Word and element locating data:
----

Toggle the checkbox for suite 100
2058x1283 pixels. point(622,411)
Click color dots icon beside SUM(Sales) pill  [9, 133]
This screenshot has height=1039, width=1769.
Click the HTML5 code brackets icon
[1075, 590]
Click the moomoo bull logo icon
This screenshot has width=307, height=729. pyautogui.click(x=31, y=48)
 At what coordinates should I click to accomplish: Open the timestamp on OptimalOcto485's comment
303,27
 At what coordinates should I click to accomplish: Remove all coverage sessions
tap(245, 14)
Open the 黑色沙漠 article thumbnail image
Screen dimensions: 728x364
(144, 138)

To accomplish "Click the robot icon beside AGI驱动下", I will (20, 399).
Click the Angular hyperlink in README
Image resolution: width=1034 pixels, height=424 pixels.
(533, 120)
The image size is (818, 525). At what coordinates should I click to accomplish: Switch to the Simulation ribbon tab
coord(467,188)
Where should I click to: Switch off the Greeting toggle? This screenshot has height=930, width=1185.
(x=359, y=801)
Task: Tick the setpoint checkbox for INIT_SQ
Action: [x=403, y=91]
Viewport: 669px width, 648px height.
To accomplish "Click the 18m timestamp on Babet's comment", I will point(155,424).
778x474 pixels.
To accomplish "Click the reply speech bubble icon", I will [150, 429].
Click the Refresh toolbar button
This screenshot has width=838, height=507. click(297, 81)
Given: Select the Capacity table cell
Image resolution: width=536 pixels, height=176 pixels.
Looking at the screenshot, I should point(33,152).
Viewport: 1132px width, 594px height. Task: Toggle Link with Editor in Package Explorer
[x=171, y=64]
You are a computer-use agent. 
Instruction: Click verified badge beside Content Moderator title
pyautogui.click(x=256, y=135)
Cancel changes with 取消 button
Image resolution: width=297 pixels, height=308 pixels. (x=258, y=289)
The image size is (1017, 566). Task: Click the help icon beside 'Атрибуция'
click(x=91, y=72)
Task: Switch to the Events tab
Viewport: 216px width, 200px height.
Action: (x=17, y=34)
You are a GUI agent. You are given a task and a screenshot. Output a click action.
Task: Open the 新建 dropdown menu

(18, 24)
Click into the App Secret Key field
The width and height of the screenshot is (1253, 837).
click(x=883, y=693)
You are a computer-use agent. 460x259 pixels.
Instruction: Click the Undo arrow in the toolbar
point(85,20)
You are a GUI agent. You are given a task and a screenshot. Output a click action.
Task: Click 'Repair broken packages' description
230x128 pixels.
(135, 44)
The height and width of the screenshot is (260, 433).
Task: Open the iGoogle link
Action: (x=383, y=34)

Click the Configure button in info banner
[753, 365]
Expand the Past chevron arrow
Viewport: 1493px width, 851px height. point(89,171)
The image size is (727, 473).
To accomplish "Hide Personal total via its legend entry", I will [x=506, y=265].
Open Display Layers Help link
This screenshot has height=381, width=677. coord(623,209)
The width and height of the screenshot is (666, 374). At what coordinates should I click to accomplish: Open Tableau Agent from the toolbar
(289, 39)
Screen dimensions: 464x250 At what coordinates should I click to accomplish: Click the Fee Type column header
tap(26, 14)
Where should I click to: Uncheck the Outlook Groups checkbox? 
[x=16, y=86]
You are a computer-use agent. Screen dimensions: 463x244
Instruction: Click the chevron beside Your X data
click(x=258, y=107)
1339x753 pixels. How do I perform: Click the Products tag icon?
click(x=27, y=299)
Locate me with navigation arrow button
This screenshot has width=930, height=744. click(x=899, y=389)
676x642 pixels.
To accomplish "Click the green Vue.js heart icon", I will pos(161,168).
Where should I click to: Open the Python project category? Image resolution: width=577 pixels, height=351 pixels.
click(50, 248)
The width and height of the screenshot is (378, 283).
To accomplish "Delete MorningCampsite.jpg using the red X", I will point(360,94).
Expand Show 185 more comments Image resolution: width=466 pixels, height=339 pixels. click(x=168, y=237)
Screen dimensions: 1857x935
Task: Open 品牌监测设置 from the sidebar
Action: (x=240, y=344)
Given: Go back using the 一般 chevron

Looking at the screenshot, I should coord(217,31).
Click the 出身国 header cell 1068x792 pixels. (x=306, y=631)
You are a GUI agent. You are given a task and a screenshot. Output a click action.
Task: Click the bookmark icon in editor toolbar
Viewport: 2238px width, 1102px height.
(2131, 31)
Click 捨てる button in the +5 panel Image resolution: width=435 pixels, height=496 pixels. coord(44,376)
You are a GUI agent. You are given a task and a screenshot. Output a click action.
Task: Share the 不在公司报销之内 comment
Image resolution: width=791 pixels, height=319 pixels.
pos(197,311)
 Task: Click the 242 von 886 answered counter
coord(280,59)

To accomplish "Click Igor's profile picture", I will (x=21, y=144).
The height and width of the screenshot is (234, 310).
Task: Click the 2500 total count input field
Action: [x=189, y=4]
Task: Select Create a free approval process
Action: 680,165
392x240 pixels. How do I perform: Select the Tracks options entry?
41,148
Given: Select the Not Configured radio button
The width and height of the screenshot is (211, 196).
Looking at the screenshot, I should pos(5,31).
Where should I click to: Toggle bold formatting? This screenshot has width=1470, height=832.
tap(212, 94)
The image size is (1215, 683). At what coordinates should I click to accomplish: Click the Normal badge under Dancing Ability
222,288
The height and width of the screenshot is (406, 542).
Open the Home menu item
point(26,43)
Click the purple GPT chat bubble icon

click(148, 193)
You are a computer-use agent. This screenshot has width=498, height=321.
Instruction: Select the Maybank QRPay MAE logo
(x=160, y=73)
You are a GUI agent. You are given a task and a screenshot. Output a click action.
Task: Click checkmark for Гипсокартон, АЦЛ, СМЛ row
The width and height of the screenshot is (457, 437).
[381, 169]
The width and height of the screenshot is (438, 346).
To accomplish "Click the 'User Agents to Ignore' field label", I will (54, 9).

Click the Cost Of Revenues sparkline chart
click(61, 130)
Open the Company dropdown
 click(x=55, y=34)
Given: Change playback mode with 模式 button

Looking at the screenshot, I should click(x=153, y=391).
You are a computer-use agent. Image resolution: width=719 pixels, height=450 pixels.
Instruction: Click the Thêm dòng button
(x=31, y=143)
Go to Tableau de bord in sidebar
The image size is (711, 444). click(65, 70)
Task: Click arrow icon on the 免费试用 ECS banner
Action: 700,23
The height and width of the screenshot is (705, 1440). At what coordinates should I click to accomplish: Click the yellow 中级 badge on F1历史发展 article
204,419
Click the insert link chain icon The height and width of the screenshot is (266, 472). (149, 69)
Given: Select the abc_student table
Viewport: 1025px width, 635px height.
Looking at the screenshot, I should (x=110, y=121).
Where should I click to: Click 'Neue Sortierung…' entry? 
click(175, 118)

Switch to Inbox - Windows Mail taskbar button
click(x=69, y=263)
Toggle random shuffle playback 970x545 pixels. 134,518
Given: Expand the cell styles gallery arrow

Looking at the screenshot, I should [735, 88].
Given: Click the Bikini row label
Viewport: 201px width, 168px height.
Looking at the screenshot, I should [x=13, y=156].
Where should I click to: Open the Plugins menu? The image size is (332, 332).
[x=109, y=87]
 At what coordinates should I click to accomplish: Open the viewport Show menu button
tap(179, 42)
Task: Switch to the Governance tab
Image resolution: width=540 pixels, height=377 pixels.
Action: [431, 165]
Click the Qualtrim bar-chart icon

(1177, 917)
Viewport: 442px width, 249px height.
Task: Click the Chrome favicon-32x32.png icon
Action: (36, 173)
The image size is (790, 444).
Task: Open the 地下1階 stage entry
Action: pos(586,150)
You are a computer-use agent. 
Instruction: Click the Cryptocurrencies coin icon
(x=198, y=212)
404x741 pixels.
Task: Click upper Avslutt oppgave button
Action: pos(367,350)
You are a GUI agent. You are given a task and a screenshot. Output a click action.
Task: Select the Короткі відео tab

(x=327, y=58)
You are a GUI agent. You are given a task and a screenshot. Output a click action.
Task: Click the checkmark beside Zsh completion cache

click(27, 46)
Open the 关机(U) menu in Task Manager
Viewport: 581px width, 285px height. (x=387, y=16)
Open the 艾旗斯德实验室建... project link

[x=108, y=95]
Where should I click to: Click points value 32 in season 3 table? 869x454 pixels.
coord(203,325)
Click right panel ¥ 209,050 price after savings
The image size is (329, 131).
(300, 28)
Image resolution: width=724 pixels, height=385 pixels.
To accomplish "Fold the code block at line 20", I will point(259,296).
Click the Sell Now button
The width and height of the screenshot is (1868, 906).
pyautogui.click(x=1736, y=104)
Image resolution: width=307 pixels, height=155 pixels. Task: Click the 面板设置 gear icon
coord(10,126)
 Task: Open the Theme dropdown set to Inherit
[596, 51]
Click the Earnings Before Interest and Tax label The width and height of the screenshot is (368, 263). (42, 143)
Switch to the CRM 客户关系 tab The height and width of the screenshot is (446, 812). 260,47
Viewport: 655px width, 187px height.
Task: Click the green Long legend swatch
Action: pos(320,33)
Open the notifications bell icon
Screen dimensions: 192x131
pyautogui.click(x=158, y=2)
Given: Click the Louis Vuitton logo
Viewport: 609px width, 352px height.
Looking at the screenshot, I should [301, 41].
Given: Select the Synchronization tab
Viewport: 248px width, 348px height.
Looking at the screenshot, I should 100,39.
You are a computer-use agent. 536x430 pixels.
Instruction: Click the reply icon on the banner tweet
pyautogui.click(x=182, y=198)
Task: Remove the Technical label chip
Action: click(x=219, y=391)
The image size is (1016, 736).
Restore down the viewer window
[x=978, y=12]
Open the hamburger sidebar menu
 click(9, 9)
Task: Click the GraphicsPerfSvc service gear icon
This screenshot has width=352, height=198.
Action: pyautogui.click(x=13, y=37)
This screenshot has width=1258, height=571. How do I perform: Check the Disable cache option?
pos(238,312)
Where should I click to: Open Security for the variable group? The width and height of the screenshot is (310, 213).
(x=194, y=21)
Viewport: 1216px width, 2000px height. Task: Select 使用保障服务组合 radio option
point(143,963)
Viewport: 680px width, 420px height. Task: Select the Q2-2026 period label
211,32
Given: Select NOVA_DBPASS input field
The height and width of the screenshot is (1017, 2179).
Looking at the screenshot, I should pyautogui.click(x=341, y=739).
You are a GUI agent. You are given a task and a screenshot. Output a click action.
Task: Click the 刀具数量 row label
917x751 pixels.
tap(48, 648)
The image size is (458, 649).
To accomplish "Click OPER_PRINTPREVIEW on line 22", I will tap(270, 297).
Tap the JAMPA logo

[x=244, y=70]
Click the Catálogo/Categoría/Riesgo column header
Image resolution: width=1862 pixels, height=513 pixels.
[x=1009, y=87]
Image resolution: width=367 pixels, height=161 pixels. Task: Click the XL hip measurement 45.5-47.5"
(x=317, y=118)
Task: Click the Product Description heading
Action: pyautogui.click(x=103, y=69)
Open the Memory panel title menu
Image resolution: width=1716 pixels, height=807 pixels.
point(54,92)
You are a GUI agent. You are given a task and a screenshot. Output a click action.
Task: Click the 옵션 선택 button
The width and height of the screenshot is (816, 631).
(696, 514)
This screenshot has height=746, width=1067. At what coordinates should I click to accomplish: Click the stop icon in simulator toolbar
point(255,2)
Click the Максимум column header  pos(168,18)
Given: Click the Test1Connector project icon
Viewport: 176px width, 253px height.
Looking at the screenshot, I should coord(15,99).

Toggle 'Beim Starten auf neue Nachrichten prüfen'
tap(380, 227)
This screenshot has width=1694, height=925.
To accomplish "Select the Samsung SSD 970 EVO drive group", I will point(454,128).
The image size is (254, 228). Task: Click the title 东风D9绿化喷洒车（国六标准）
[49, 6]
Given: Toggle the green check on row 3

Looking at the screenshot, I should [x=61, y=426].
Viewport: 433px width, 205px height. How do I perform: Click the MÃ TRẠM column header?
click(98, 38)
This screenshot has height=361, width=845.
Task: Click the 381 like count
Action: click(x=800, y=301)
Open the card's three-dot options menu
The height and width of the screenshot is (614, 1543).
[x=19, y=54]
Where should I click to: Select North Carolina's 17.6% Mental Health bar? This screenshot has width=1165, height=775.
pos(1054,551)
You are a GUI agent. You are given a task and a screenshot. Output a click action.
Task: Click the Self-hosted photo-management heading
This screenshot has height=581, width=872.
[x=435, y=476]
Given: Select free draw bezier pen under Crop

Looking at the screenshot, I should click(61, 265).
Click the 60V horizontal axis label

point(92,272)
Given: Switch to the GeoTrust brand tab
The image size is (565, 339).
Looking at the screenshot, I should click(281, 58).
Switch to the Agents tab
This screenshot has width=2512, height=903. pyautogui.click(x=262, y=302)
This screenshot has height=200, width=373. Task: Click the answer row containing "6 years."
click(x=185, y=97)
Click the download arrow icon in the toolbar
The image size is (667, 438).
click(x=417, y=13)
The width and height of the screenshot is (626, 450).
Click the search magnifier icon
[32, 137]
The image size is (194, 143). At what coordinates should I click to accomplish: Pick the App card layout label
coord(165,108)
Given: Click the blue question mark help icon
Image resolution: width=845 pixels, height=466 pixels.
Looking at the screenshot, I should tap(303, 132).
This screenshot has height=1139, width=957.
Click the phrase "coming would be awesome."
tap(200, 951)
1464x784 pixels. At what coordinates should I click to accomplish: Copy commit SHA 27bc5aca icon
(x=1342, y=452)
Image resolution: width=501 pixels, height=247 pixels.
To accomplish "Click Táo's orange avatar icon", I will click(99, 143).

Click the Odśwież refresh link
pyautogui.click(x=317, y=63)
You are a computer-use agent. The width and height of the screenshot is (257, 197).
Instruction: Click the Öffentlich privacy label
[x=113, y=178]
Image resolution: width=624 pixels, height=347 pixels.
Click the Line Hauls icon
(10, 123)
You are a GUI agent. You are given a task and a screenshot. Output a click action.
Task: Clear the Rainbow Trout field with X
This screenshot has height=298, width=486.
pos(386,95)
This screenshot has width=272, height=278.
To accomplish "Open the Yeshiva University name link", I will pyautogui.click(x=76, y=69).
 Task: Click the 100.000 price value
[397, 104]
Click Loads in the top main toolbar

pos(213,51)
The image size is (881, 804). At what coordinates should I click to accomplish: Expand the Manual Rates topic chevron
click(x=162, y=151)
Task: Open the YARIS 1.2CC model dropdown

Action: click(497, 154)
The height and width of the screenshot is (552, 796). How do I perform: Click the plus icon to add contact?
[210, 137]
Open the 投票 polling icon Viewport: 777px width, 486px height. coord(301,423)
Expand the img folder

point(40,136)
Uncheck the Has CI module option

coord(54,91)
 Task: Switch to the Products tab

----

- _EXERCISE PROMPT_
Format the lines of the listing from the one containing "Open Display Layers Help link" through the one containing "Click the 出身国" as a JSON list of strings, one string per line, leaving out blank lines.

- _RESULT OF THE TASK_
[
  "Open Display Layers Help link",
  "This screenshot has height=381, width=677. coord(623,209)",
  "The width and height of the screenshot is (666, 374). At what coordinates should I click to accomplish: Open Tableau Agent from the toolbar",
  "(289, 39)",
  "Screen dimensions: 464x250 At what coordinates should I click to accomplish: Click the Fee Type column header",
  "tap(26, 14)",
  "Where should I click to: Uncheck the Outlook Groups checkbox? ",
  "[x=16, y=86]",
  "You are a computer-use agent. Screen dimensions: 463x244",
  "Instruction: Click the chevron beside Your X data",
  "click(x=258, y=107)",
  "1339x753 pixels. How do I perform: Click the Products tag icon?",
  "click(x=27, y=299)",
  "Locate me with navigation arrow button",
  "This screenshot has width=930, height=744. click(x=899, y=389)",
  "676x642 pixels.",
  "To accomplish \"Click the green Vue.js heart icon\", I will pos(161,168).",
  "Where should I click to: Open the Python project category? Image resolution: width=577 pixels, height=351 pixels.",
  "click(50, 248)",
  "The width and height of the screenshot is (378, 283).",
  "To accomplish \"Delete MorningCampsite.jpg using the red X\", I will point(360,94).",
  "Expand Show 185 more comments Image resolution: width=466 pixels, height=339 pixels. click(x=168, y=237)",
  "Screen dimensions: 1857x935",
  "Task: Open 品牌监测设置 from the sidebar",
  "Action: (x=240, y=344)",
  "Given: Go back using the 一般 chevron",
  "Looking at the screenshot, I should coord(217,31).",
  "Click the 出身国 header cell 1068x792 pixels. (x=306, y=631)"
]